Kelvin Tong est connu pour « Eating air » (1999), lauréat du SGIFF, le film d’horreur « The maid » (2005), primé au festival du film fantastique de Puchon, et « Love story » (2006), nominé pour un léopard d’or au festival de Locarno.

Il y aurait encore beaucoup de choses à dire sur le cinéma singapourien de ces dernières décennies. Citons par exemple « Forever Fever » (1998), remake de « Saturday night fever » à la sauce singapourienne par  Glen Goei, qui fut distribué aux Etats-Unis, « Perth » (2004), un « Taxi driver » singapourien réalisé par Djinn, « Singapore dreaming »(2006) réalisé par Woo Yen Yen et Colin Goh, « Ilo Ilo » (2013) et « Wet season » (2019) films d’Anthony Chen qui ont gagné des prix dans de nombreux festivals internationaux, « Pop Aye » (2017) film de Kristen Tan également couronné dans de nombreux festivals internationaux, « A land imagined » (2018), film de Chris Yeo Siew Hua, qui a remporté un léopard d’or au festival de Locarno. Le dernier venu est « Ajooma » (2022) film de He Shuming, qui a remporté des prix aux Golden Horse awards.

Le cinéma singapourien des dernières décennies est assez différent de celui de l’âge d’or.
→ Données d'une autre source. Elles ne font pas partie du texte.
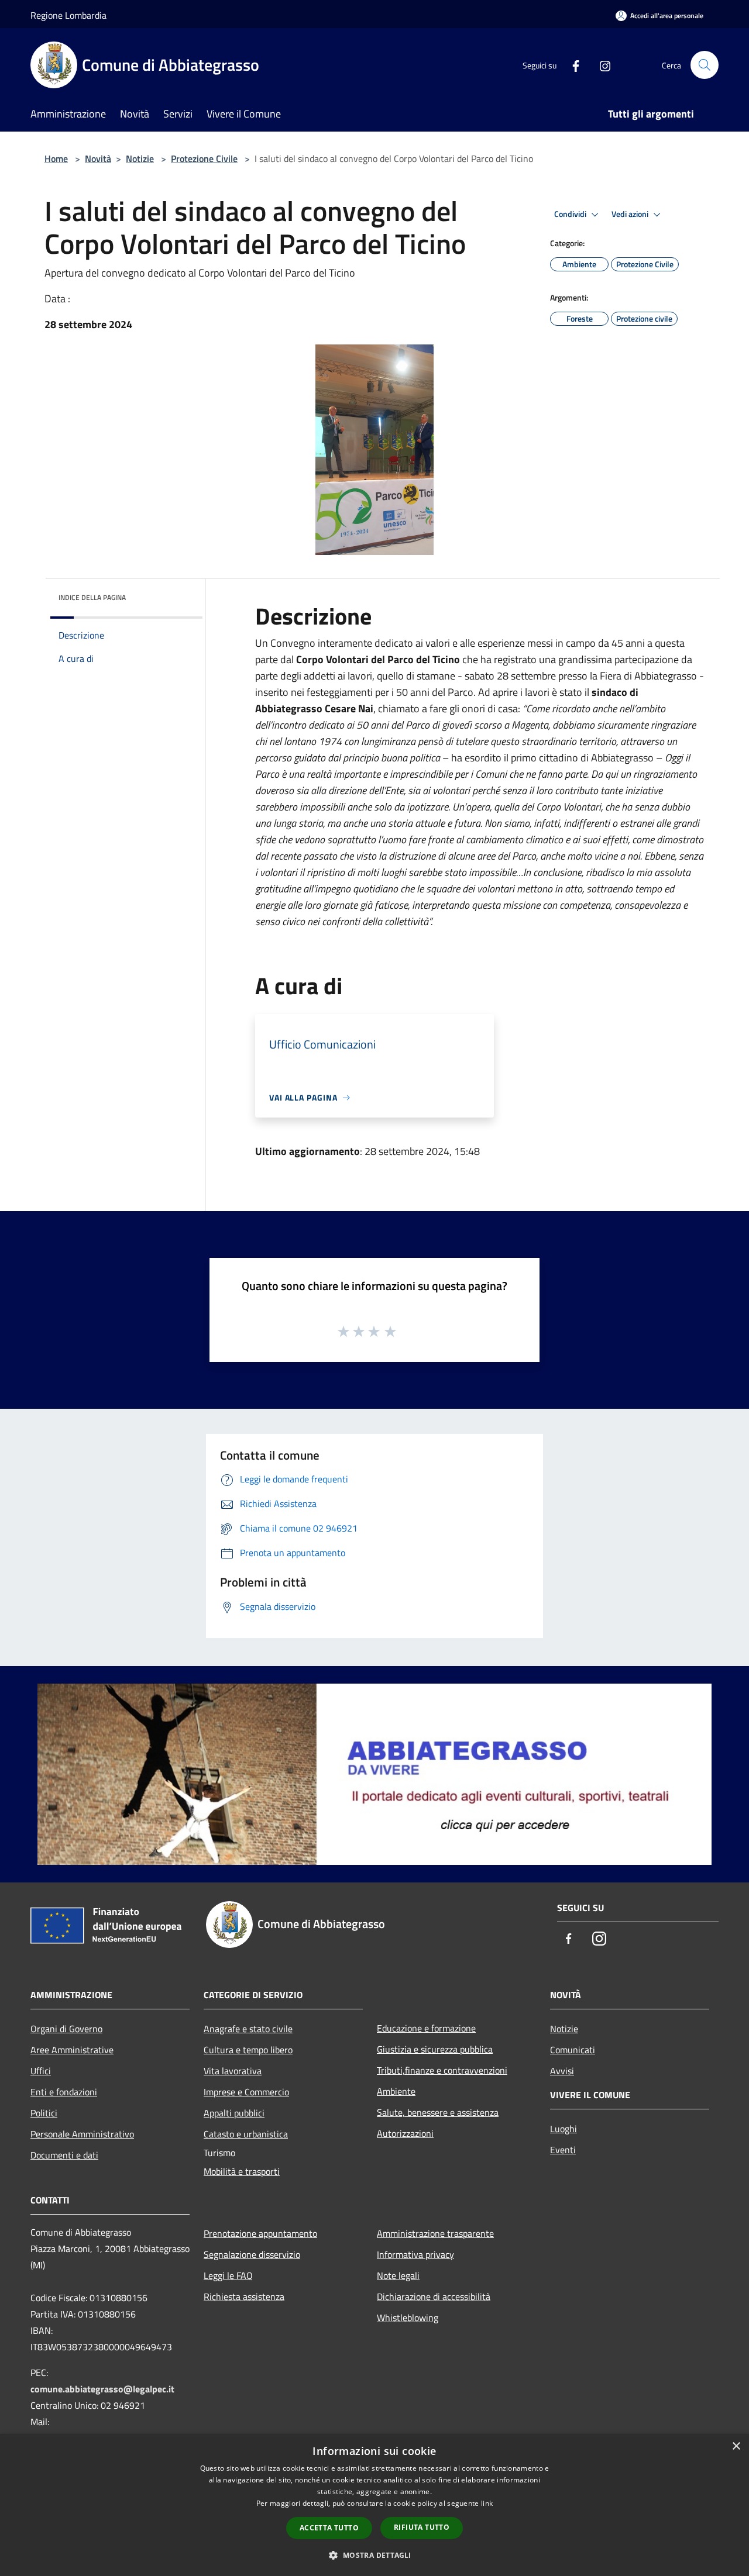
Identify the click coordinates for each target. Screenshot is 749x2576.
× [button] (735, 2446)
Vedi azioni (630, 214)
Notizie (140, 158)
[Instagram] (600, 65)
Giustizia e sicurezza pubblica (435, 2049)
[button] (374, 2555)
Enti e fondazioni (63, 2092)
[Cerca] (704, 65)
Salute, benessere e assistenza (438, 2112)
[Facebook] (571, 65)
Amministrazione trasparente (435, 2233)
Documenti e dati (64, 2155)
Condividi (571, 214)
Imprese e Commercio (246, 2092)
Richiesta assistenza (244, 2296)
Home (56, 158)
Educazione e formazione (426, 2028)
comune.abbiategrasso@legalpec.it (102, 2389)
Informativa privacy (415, 2254)
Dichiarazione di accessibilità (433, 2296)
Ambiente (396, 2091)
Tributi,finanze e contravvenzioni (442, 2070)
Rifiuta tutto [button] (421, 2527)
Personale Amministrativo (82, 2134)
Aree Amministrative (72, 2050)
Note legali (398, 2275)
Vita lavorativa (233, 2071)
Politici (43, 2113)
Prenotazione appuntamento (260, 2233)
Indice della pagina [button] (92, 597)
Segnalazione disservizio (252, 2254)
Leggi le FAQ (228, 2275)
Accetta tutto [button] (329, 2528)
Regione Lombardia (68, 15)
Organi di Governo (66, 2029)
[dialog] (374, 2505)
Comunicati (572, 2050)
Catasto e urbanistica (246, 2134)
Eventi (563, 2150)
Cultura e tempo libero (248, 2050)
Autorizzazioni (405, 2133)
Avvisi (562, 2071)
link (487, 2503)
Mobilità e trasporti (242, 2171)
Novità (98, 158)
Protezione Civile (204, 158)
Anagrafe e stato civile (248, 2029)
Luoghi (563, 2129)
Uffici (40, 2071)
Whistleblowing (407, 2318)
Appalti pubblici (234, 2113)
Tout d’abord le malais qui était alors la lange des films a quasiment disparu : l’essentiel des films sont tournés en anglais ou en chinois, voire un mélange de toutes les langues qui sont parlées à Singapour, y compris le « singlish », cet anglais à la sauce singapourienne. Le décor des kampongs a fait place à celui de la ville dense. Les thèmes traditionnels du folklore ont fait place à des histoires plus intimistes relatant la difficulté de vivre dans le Singapour d’aujourd’hui et mettant en scène des personnages plus marginaux. Ces films sont en tout cas une manière privilégiée d’entrer dans l’intimité de l’âme ce pays pour ceux qui n’en sont pas issus.

Des réalisateurs étrangers ont aussi choisi Singapour comme lieu de tournage ou de l’histoire

Le premier de cette époque est « Medium rare » (1991), produit et partiellement tourné à Singapour, mais réalisé par un anglais avec des acteurs américains : il n’a pas rencontré un grand succès, mais présente une valeur documentaire sur le Singapour de cette époque. De nombreux films étrangers ont été tournés a Singapour ou du moins y font référence, dont « One last dance » (2003) et « Cages » (2005), et le très célèbre « Crazy rich asians » (2018).

 

Scène de « Bugis street « (copyright IMDb)
Scène de « Bugis street « (copyright IMDb)

 

Des réalisateurs hongkongais ont tourné de nombreux films à Singapour, dont « Bugis street » (1995), évoquant l’ambiance de ce qui était alors la rue chaude de Singapour, célèbre pour ses travestis et transsexuels, film qui échappa miraculeusement à la censure.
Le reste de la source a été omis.